Soon the gardens of the Tuileries were white with papers flung from the windows of the palace, many of them of great historical value.  A piece of pink gauze, the property, probably, of some maid-of-honor, streamed from one of the windows in the roof and fluttered across the whole building.  The crowd, in high good humor, tossed forth livery coats, fragments of state furniture, and papers.  The beds still stood unmade, and all the apparatus of the ladies’ toilet-tables remained in disorder.  In one royal bed-chamber a man was rubbing pomade with both hands into his hair, another was drenching himself with perfume, a third was scrubbing his teeth furiously with a brush that had that morning parted the lips of royalty.  In another room a man en blouse was seated at a piano playing the “Marseillaise” to an admiring audience (the “Marseillaise” had been forbidden in Paris for many years).  Elsewhere a party of gamins were turning over a magnificent scrapbook.  In the next room was a grand piano, on which four men were thumping at once.  In another, a party of working-men were dancing a quadrille, while a gentleman played for them upon a piano.  At every chimney-piece and before every work of art stood a guard, generally ragged and powder-stained, bearing a placard, “Death to Robbers!” while at the head of the Grand Staircase others stood, crying, “Enter, messieurs!  Enter!  We don’t have cards of admission to this house every day!” While the cry that passed through the crowd was:  “Look as much as you like, but take nothing!” “Are not we magnificent in our own house, Monsieur?” said a gamin to an Englishman; while another was to be seen walking about in one of poor Queen Amelie’s state head-dresses, surmounted by a bird-of-paradise with a long tail.

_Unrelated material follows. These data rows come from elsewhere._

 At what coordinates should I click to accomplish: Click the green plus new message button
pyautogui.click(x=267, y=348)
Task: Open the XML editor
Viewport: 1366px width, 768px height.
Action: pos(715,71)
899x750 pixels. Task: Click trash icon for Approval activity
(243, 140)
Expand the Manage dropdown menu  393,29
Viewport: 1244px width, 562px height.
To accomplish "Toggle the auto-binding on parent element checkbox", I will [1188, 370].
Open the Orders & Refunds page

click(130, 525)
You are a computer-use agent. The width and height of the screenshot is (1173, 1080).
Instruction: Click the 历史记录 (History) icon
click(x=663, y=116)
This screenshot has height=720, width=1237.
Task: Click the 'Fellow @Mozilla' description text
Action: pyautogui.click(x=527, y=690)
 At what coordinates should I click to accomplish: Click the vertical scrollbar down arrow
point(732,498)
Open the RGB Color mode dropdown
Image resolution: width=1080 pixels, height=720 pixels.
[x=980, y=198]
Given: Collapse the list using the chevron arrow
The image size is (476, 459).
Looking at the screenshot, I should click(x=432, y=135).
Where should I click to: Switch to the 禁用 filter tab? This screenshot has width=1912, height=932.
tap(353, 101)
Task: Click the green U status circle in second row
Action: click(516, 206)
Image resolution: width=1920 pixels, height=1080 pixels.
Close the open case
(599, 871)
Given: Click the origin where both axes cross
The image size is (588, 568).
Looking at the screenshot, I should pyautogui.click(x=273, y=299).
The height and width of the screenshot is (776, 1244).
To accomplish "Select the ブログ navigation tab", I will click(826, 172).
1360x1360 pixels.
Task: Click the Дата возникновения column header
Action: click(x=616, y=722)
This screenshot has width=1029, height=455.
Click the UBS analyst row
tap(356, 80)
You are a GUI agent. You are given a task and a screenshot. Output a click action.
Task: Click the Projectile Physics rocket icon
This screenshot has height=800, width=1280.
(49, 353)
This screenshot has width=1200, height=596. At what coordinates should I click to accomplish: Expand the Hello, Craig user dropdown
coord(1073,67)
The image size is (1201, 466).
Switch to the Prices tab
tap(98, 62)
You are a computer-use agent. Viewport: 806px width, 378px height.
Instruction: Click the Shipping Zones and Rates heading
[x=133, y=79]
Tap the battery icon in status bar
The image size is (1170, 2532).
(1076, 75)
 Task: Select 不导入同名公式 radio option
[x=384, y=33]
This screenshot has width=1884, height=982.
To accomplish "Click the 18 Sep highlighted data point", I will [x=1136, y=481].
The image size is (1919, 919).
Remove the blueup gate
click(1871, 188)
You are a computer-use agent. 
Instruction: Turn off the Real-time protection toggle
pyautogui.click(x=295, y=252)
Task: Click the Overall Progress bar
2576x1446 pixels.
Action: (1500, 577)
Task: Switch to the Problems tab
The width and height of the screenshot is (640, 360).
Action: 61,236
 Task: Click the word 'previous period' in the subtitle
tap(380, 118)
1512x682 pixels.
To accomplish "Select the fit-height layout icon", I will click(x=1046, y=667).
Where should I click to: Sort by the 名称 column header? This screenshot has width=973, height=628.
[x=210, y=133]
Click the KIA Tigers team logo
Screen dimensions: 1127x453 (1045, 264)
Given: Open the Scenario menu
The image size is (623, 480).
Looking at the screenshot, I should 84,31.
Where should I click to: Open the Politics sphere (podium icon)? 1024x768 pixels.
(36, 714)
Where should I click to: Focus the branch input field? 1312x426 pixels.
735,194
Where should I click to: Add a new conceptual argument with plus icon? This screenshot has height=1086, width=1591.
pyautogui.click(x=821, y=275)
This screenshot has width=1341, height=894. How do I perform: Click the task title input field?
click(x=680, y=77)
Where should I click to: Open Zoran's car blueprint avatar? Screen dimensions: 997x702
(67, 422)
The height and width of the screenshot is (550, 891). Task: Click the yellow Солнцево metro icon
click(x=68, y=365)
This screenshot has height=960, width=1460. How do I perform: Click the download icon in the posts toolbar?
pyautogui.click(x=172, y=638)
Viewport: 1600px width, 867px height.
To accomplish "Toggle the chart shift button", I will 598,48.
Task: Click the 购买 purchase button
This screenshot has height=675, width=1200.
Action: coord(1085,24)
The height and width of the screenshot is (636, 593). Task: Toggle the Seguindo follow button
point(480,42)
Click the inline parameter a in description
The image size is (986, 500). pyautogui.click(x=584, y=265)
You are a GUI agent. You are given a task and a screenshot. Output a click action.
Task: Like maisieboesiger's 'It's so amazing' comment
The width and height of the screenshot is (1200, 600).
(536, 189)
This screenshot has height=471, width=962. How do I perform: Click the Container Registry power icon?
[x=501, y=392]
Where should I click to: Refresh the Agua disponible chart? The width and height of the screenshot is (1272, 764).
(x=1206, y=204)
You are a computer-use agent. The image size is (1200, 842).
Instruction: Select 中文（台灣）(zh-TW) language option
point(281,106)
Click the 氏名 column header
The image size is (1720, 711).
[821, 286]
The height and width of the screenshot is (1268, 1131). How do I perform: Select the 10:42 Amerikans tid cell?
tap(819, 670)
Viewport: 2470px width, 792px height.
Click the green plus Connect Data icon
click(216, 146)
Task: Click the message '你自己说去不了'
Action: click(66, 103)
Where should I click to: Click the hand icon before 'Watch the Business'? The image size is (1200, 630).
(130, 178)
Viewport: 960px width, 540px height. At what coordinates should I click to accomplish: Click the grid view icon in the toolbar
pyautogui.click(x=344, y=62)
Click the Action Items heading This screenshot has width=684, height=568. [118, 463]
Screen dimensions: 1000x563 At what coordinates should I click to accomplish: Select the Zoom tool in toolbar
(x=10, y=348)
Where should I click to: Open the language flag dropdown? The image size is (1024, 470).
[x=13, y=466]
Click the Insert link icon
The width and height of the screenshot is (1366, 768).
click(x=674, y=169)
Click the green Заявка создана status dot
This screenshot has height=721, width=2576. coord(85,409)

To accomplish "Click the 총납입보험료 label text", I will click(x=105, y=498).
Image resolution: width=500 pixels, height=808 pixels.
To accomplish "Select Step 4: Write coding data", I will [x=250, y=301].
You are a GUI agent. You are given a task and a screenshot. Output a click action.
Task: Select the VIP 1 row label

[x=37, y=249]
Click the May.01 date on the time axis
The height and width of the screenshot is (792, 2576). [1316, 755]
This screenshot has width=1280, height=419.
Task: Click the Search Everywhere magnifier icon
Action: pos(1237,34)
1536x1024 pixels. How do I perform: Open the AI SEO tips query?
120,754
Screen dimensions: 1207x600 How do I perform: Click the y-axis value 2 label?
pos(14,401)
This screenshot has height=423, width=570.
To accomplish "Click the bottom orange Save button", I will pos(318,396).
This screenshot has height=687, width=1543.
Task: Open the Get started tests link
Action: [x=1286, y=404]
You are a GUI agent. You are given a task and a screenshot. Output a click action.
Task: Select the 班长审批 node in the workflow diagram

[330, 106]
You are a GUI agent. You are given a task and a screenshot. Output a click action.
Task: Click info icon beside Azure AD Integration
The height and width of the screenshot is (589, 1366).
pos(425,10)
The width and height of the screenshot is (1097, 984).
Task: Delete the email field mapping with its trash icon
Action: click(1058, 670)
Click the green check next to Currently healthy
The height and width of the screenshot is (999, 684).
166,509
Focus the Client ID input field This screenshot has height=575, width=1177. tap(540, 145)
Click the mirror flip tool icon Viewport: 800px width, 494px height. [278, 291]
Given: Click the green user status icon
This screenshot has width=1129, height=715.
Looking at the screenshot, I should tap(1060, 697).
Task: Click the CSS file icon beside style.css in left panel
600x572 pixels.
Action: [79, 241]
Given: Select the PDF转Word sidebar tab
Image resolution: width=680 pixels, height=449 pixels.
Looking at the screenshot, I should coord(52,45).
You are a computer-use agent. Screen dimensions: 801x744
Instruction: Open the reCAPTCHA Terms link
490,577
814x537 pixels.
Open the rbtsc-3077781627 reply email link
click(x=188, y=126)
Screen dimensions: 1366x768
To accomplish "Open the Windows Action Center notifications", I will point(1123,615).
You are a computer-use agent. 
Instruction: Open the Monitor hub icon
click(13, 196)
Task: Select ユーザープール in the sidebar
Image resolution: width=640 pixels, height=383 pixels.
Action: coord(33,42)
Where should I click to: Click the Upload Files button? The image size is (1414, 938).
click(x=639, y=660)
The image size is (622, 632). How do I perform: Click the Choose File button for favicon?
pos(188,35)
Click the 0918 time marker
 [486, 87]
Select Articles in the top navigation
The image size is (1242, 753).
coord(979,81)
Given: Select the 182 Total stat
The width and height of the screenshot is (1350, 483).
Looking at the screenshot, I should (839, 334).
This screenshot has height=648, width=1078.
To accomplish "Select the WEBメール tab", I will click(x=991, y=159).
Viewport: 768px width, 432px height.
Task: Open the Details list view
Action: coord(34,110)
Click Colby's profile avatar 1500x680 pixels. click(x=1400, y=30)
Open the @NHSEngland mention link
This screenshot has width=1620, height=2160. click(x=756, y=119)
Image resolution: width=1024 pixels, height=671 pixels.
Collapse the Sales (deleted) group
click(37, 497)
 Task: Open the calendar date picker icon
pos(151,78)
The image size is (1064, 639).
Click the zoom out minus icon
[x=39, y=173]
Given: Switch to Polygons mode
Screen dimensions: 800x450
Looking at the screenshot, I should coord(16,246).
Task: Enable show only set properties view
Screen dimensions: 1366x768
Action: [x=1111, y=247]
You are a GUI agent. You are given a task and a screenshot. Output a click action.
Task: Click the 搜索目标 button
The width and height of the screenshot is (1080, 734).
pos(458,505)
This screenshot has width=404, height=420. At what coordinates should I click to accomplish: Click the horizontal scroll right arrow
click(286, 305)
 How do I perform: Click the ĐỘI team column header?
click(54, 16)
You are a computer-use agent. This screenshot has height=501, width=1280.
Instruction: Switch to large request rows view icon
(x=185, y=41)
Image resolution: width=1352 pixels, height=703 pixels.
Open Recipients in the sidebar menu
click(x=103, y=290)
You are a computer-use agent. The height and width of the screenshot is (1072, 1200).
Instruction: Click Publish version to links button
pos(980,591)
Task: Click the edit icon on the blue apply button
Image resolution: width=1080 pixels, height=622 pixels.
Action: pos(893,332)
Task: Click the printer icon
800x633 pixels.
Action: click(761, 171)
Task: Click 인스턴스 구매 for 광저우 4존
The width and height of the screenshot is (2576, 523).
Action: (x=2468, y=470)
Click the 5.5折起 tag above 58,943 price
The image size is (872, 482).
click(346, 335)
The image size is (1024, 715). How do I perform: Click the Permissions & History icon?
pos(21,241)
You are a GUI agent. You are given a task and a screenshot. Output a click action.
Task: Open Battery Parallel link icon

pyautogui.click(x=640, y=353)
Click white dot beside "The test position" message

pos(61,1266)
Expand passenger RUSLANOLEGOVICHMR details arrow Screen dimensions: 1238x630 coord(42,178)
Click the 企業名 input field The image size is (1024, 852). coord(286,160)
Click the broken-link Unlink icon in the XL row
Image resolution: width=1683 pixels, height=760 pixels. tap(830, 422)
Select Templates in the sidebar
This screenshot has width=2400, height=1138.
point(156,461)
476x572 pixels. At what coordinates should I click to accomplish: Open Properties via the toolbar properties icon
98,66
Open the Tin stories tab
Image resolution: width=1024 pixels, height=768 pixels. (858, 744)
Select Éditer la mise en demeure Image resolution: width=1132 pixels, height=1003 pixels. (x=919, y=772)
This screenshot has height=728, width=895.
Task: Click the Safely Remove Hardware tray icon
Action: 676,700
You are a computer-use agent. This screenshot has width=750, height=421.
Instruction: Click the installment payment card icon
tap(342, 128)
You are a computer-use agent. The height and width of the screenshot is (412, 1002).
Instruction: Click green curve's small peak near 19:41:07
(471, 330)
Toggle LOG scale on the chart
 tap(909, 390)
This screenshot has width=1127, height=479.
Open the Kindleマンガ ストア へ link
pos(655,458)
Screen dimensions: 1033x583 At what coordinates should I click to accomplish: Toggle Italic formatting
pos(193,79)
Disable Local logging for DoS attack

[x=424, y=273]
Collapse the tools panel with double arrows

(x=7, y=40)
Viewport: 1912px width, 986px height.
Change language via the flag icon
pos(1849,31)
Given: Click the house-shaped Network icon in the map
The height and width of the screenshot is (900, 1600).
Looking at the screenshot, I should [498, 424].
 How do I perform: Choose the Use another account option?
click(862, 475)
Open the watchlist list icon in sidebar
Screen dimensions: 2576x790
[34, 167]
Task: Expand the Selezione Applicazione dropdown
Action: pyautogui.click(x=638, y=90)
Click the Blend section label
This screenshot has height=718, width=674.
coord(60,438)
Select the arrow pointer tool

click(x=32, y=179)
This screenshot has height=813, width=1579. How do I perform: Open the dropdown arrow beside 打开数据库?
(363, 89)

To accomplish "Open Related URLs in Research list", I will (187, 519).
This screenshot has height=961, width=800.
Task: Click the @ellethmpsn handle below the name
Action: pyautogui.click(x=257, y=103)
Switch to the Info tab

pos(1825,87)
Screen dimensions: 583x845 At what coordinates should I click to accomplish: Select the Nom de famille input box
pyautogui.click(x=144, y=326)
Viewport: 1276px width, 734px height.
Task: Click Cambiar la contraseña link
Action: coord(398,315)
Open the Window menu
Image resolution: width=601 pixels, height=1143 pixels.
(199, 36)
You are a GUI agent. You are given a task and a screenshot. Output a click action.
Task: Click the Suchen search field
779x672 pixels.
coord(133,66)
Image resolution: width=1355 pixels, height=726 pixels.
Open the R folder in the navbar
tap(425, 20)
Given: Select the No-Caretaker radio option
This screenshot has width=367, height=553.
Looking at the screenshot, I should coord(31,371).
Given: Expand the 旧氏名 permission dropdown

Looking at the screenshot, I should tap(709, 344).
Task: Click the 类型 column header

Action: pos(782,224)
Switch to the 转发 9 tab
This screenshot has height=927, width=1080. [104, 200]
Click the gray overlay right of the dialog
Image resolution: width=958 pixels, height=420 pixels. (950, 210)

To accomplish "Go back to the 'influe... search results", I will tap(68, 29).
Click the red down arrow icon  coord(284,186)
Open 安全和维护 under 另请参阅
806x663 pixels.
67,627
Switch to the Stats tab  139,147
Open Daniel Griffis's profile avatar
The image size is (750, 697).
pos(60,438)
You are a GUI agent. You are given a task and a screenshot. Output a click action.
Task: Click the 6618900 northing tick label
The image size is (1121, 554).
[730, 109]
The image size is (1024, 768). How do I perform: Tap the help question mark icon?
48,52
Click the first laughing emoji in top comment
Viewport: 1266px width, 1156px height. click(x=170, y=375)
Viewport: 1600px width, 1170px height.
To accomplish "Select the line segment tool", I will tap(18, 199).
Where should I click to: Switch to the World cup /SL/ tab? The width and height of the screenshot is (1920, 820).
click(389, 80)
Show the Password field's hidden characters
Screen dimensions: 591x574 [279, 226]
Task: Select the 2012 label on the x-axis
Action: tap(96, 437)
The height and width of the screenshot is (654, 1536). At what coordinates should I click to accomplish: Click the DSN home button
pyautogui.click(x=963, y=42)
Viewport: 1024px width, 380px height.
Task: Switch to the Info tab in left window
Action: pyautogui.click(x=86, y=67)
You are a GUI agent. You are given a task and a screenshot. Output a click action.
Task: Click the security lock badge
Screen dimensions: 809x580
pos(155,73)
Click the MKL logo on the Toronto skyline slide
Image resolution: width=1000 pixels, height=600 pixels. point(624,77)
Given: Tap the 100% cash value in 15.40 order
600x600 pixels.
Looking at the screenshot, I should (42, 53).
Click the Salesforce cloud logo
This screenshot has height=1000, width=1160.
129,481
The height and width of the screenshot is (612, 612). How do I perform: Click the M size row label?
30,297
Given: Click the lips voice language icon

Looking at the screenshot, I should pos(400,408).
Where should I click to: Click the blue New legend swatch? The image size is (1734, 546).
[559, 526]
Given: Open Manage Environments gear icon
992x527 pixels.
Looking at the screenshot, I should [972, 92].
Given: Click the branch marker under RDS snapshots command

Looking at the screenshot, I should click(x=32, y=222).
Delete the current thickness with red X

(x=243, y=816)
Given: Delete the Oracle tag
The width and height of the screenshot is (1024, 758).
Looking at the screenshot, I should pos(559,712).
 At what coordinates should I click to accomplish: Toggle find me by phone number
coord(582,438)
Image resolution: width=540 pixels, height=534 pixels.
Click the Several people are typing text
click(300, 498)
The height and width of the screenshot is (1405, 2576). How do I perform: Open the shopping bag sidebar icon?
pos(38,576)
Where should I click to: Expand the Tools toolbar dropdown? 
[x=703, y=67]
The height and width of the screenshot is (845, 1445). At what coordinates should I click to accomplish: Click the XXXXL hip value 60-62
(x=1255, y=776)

At first the crowd injured nothing, even the king’s portraits being respected; but after a while the destruction of state furniture began.  Three men were seen smoking in the state bed; some ate up the royal breakfast; and the cigars of the princes were freely handed to rough men in the crowd.

Meantime in the Chamber of Deputies the scene was terrible.  M. Dupin, its president, lost his head.  Had he, when he knew of the king’s abdication, declared the sitting closed, and directed the Deputies to disperse, he might possibly have saved the monarchy.  But the mob got possession of the tribune (the pulpit from which alone speeches can be made in the Chamber); they pointed their guns at the Deputies, who cowered under their benches, and the last chance for Louis Philippe’s dynasty was over.  Odillon Barrot, who had come down to the house full of self-importance, notwithstanding his reception on the Boulevards, found that his hour was over and his power gone.

M. de Lamartine was the idol of the mob, though he was very nearly shot in the confusion.  Armed insurgents crowded round him, clinging to his skirts, his hands, his knees.  Throughout the tumult the reporters for the “Moniteur” kept their seats, taking notes of what was passing.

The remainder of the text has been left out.